MATERIAL PROVIDED>
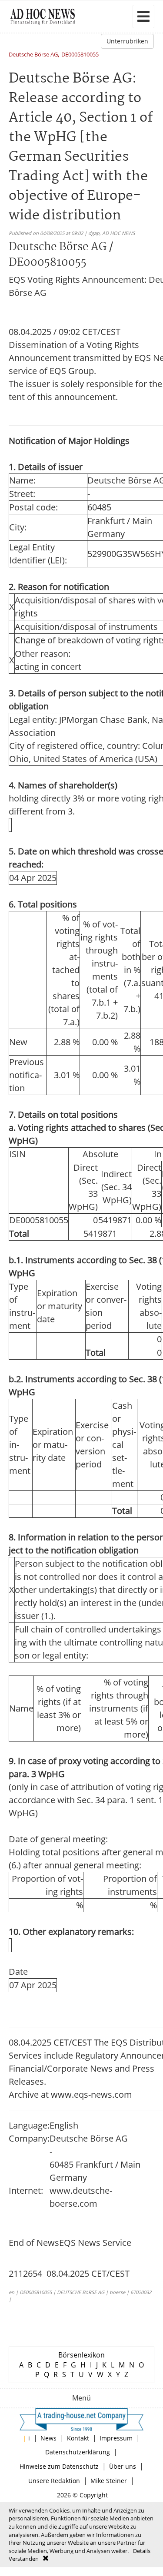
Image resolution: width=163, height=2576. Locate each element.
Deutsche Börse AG (33, 55)
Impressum (116, 2438)
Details (141, 2551)
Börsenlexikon (81, 2355)
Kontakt (78, 2438)
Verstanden (24, 2559)
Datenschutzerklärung (77, 2452)
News (48, 2438)
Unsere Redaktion (54, 2481)
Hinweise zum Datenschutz (59, 2466)
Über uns (122, 2466)
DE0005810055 (80, 55)
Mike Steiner (108, 2481)
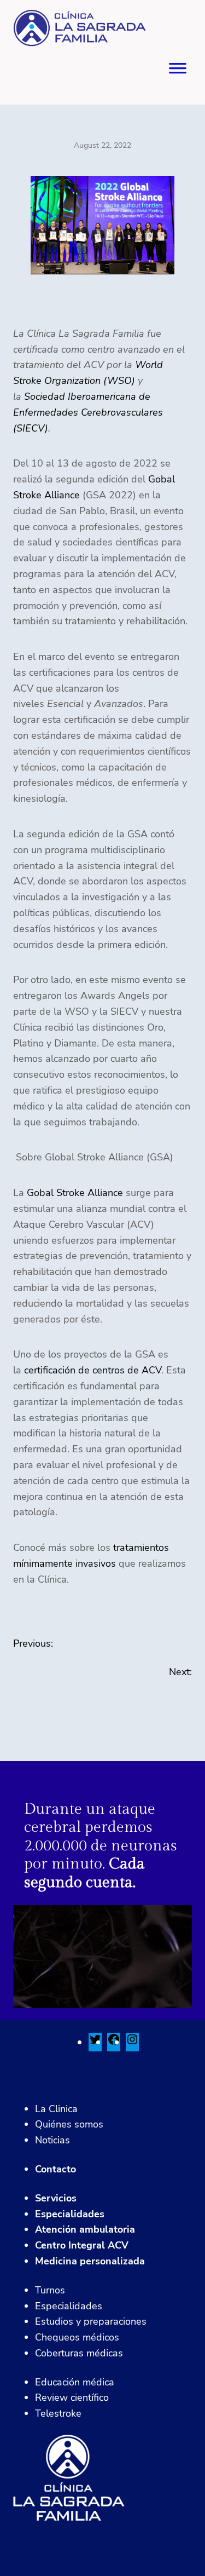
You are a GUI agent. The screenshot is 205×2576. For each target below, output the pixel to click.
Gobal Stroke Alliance (75, 1192)
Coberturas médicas (79, 2353)
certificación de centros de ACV (92, 1370)
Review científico (72, 2397)
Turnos (50, 2290)
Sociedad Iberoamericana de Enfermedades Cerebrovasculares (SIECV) (88, 412)
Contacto (55, 2169)
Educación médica (74, 2382)
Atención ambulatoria (85, 2229)
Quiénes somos (69, 2124)
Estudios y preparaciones (91, 2321)
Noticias (52, 2140)
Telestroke (58, 2413)
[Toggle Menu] (177, 72)
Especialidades (69, 2214)
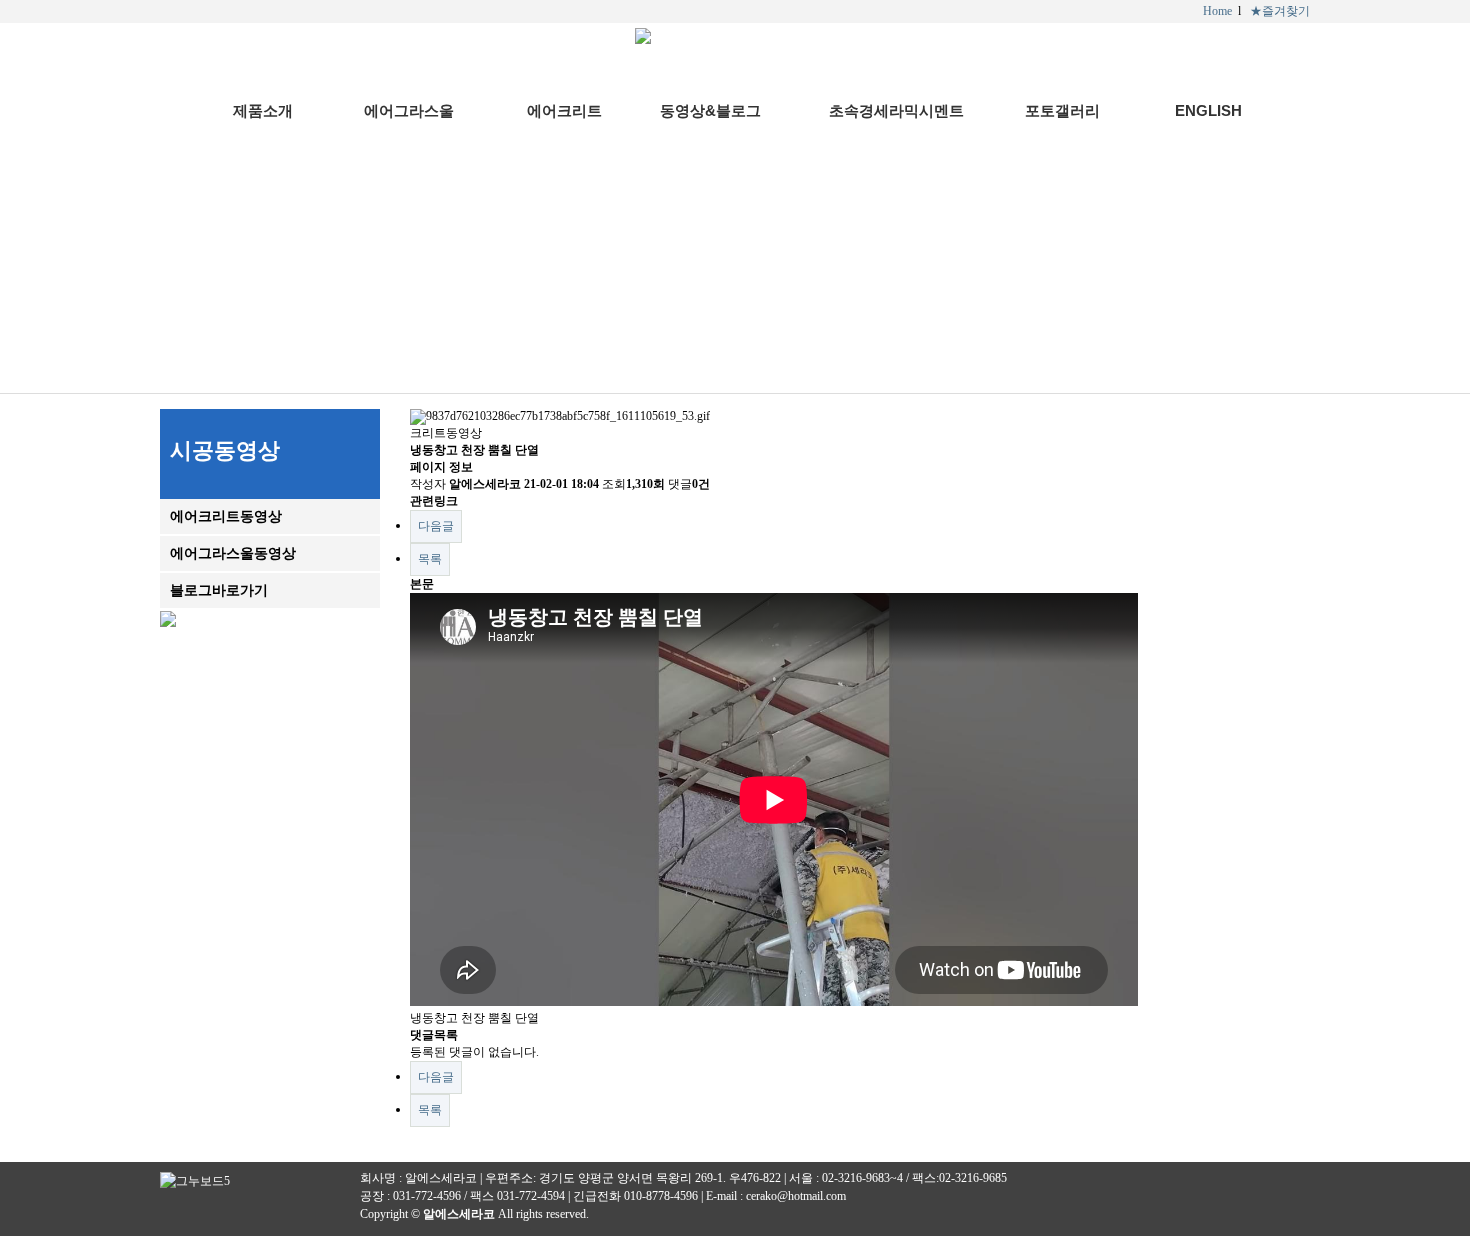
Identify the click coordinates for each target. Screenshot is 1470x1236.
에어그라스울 (409, 110)
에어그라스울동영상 (233, 553)
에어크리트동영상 (226, 516)
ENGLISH (1208, 110)
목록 (430, 559)
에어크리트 (564, 110)
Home (1217, 11)
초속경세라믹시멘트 (896, 110)
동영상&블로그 (710, 110)
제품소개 (263, 110)
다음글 (436, 526)
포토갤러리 (1062, 110)
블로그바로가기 (219, 590)
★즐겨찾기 (1280, 11)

EXERCISE OBJECTIVE> An exact copy of the lines above, from the one containing "Coberturas médicas (79, 2353)" through the one containing "Estudios y preparaciones (91, 2321)", is the whole of the answer.

RESPONSE AREA>
Coberturas médicas (79, 2353)
certificación de centros de ACV (92, 1370)
Review científico (72, 2397)
Turnos (50, 2290)
Sociedad Iberoamericana de Enfermedades Cerebrovasculares (SIECV) (88, 412)
Contacto (55, 2169)
Educación médica (74, 2382)
Atención ambulatoria (85, 2229)
Quiénes somos (69, 2124)
Estudios y preparaciones (91, 2321)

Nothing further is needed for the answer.